If you look around the Tokyopop website, you’ll see that most of it’s users, not all, but most are teenage kids. With blog posts about boyfriends, how their best friend betrayed them, and how much Mom sux, you can see clearly what the main audience is. Tokyopop’s Pilot program is obviously made to for them, and to take advantage of them. I’m not going to go into details about it, since so many others have done it much better than I could. The language this new “pact” uses though, is so like Tokyopop. They want to be thought of as fresh and hip. The founder, Stu Levy, goes under the pen name “DJ Milky” to try and fool the kids into thinking he’s some hip dude. So it doesn’t surprise me that they would try and bamboozle kids into signing a “pact” (that’s really a contract by their own admission), by using casual language that wouldn’t make them think twice about what they are doing. Most kids probably wouldn’t even read they whole thing, because it’s not really a contract, right?

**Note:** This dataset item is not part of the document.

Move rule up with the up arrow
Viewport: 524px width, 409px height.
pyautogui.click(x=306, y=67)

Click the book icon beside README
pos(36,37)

<sarcasm>Who needs things like rights, right? These kids don’t care about copyright anyway, since they download movies and music illegally. They won’t miss their own.</sarcasm>

Whether it’s deliberate or just REALLY bad judgment, this looks like Tokyopop is trying to lure in young creators who don’t know what they’re getting into and stealing away all their rights. They really should have known, after the Rising Stars contract controversy, that this new contract(pact, whatever) would be looked over with a microscope. They should not be surprised by all the uproar going on. There are so many things wrong in this “pact” that it’s not even funny. It’s just plain sad that Tokyopop would stoop this low. And probably feels no shame about it.

4 Comments

  • Katherine Dacey May 29, 2008 at 6:30 pm

    If memory serves, Stu Levy is a lawyer, which makes the dudespeak language of the contract even more puzzling–it’s as if Tokyopop hired Ashton Kutcher to write it. The terms aren’t terrible, but the language is really condescending. And yes, I think it’s time for them to pull the plug on the social networking site. It really needs more oversight than they can give it.

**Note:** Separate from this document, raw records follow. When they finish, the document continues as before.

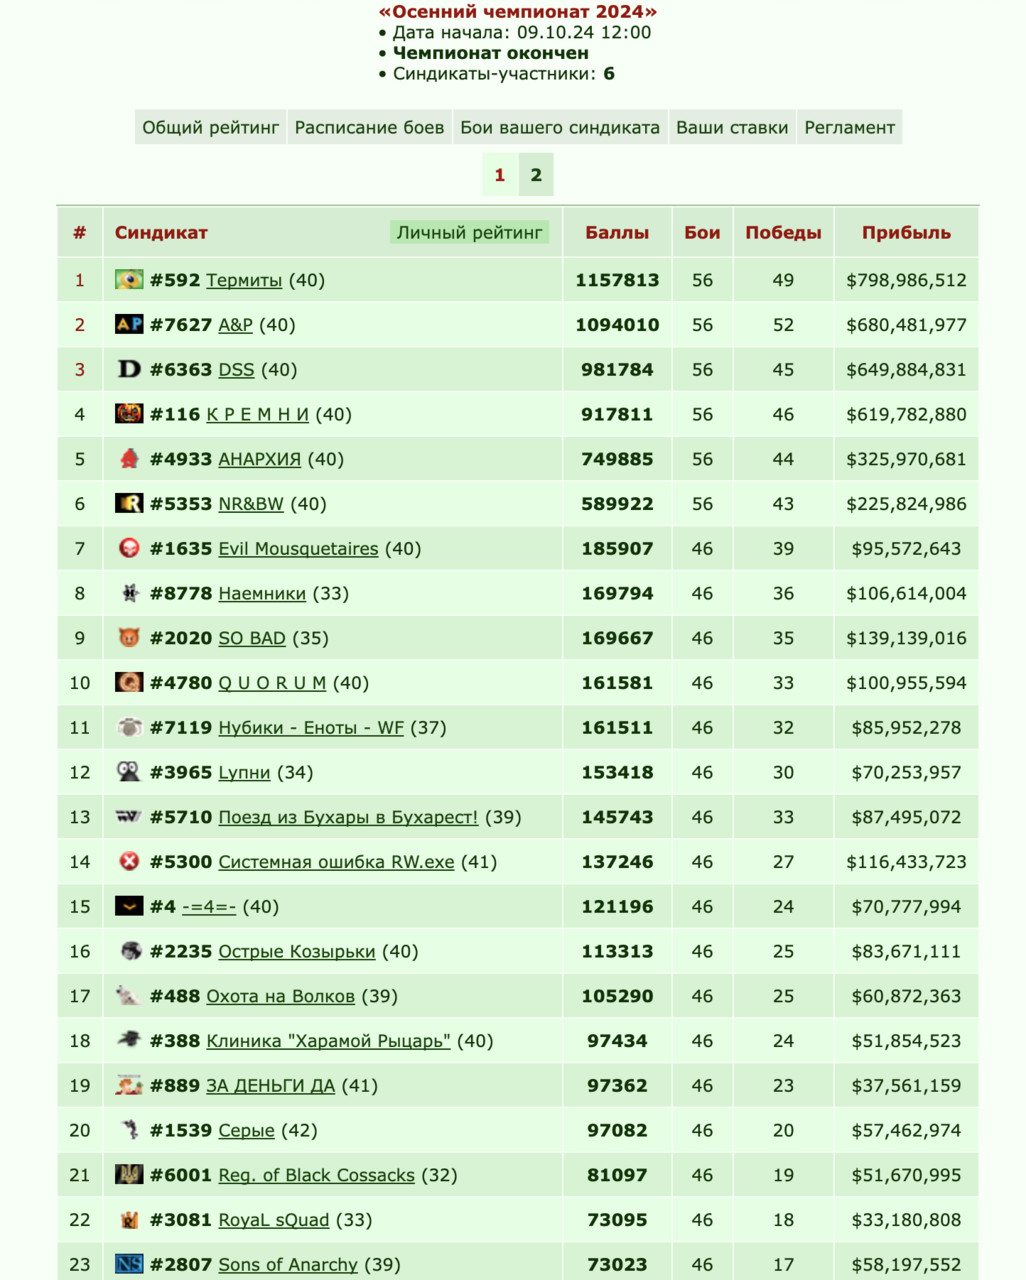Click the A&P syndicate logo icon

[x=129, y=324]
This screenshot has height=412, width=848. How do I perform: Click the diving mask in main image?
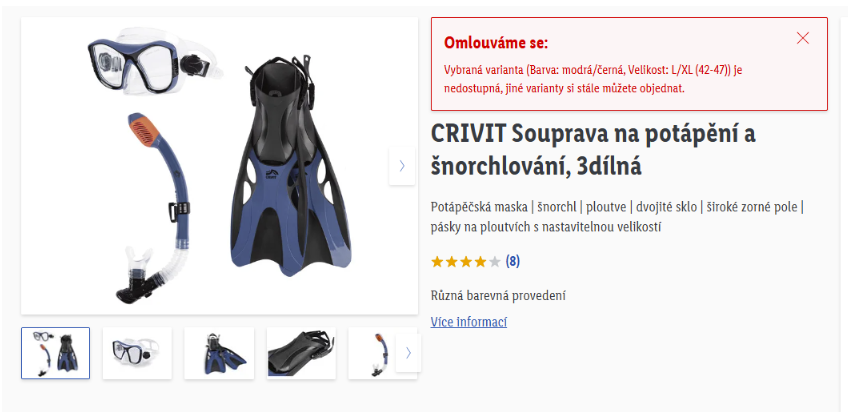coord(156,60)
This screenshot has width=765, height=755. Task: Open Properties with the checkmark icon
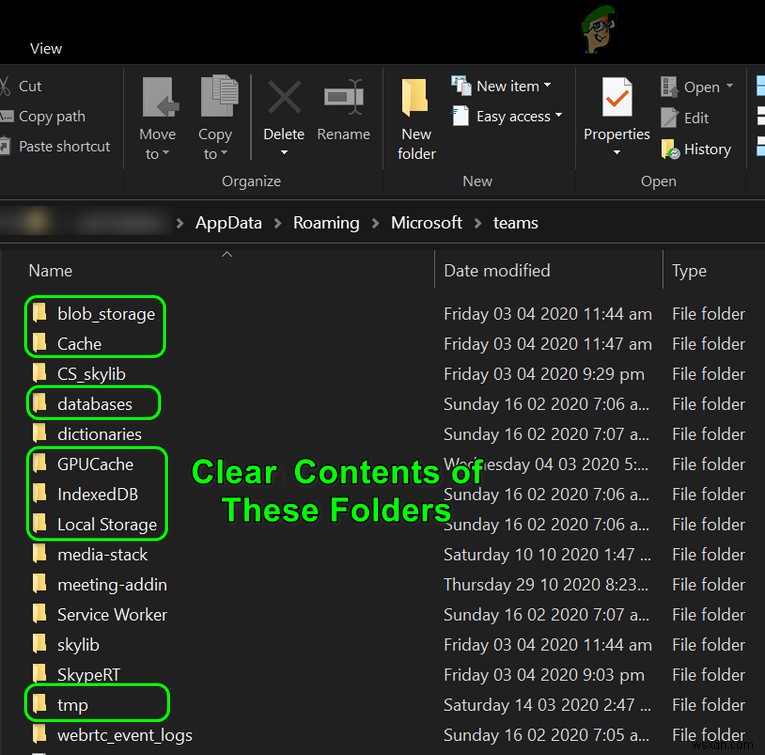[617, 97]
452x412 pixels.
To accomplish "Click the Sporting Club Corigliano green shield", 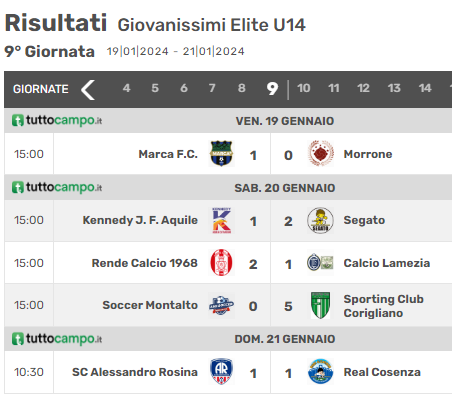I will tap(320, 305).
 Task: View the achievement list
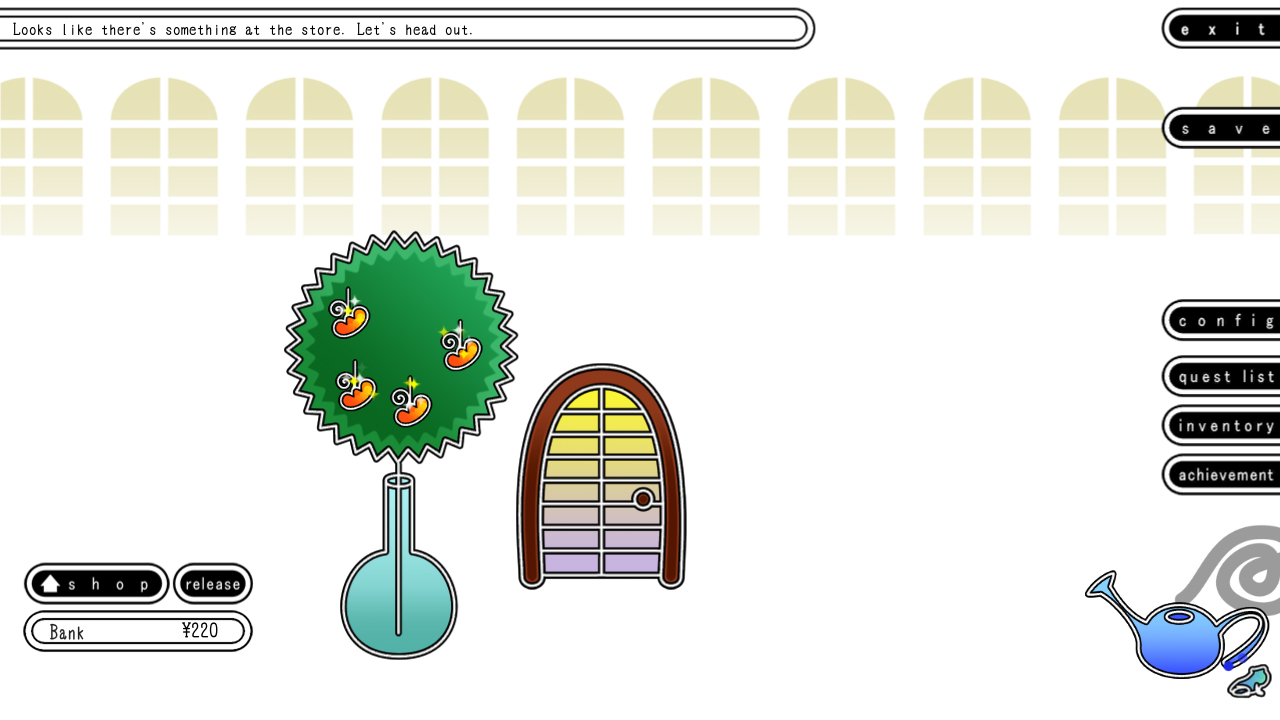click(1227, 474)
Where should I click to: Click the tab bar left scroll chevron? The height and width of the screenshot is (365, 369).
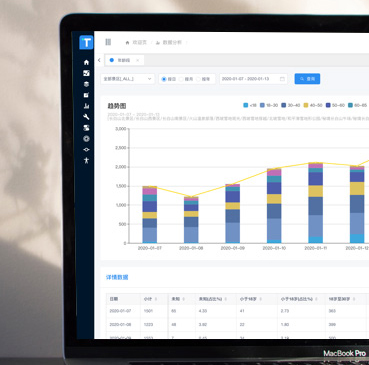(x=99, y=60)
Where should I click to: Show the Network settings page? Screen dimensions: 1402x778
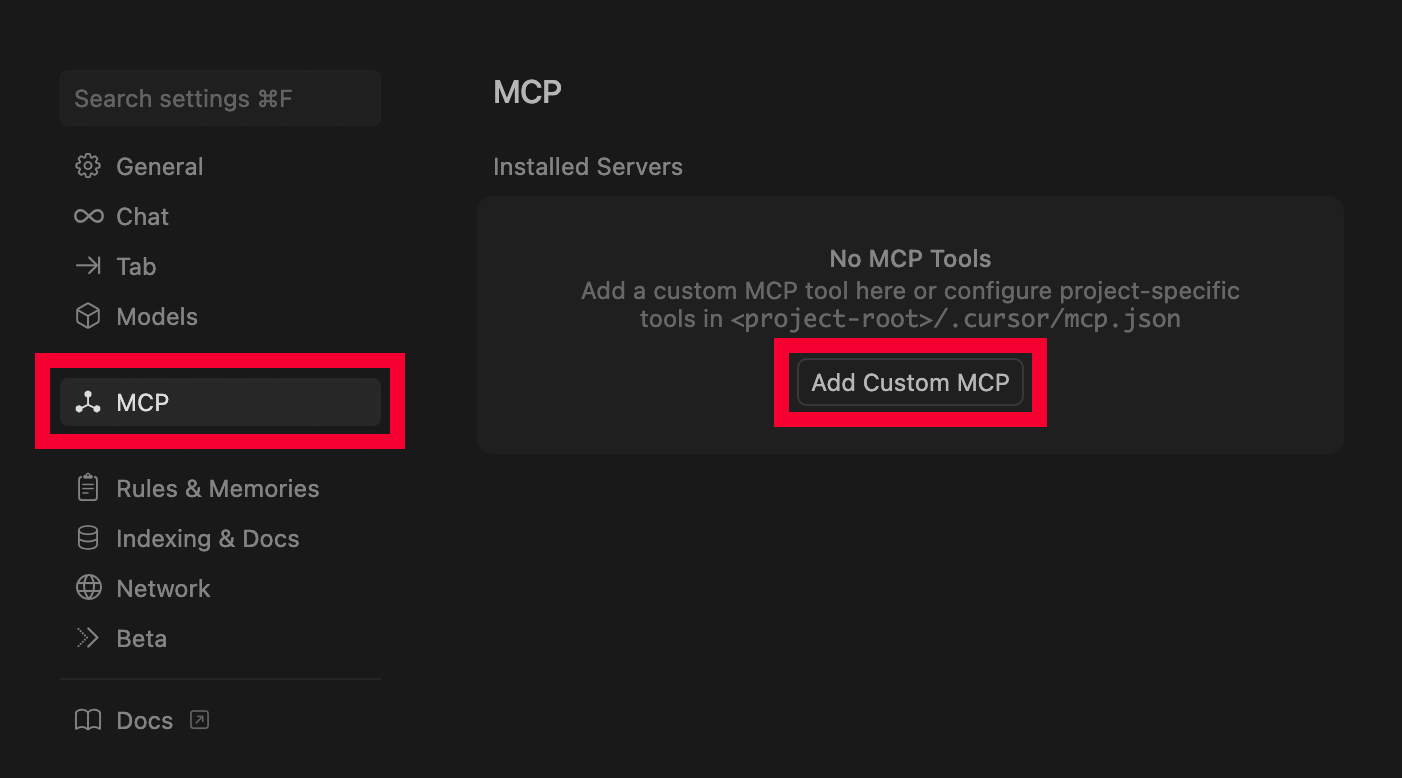(x=164, y=588)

  • Lori Henderson May 31, 2008 at 12:10 am

    And it’s just the social networking. Do they really think when they send out their Newsblasts. Right after posting this, I got one for a contest for publishing your “sexy mishaps” for their Mature book Manga Sutra. I don’t think 13 year olds should be getting this in their mailbox, but you know TP isn’t going to send these based on age.

  • SHD December 6, 2008 at 11:18 pm

    So mostly what I’m seeing here is “Baaww, porn on the interblag!” and the demand that someone do something. I find what they have in place to be quite reasonable; I imagine that having moderaters clear /every image/ that’s uploaded would not only be tedious, but very, VERY expensive and make the bandwidth load that much more. If kids are lying about their age, then they’re going to have pretty damn easy access to just about any pornography on the internet. Locking the birthdate won’t help, kids will either lie about it when they sign up or ditch their censored accounts for a noncensored one when they figure it out. Unless they force age verification through credit cards, SSNs or some other similar means, kids will always be getting around such things. To enact such a strict rule would mean that they would probably never get people to look at their mature content (from Ultraviolence to Surprise Buttsex), because rarely do people care to go that far to look at advertising.
    The second half, however, I cannot really speak to.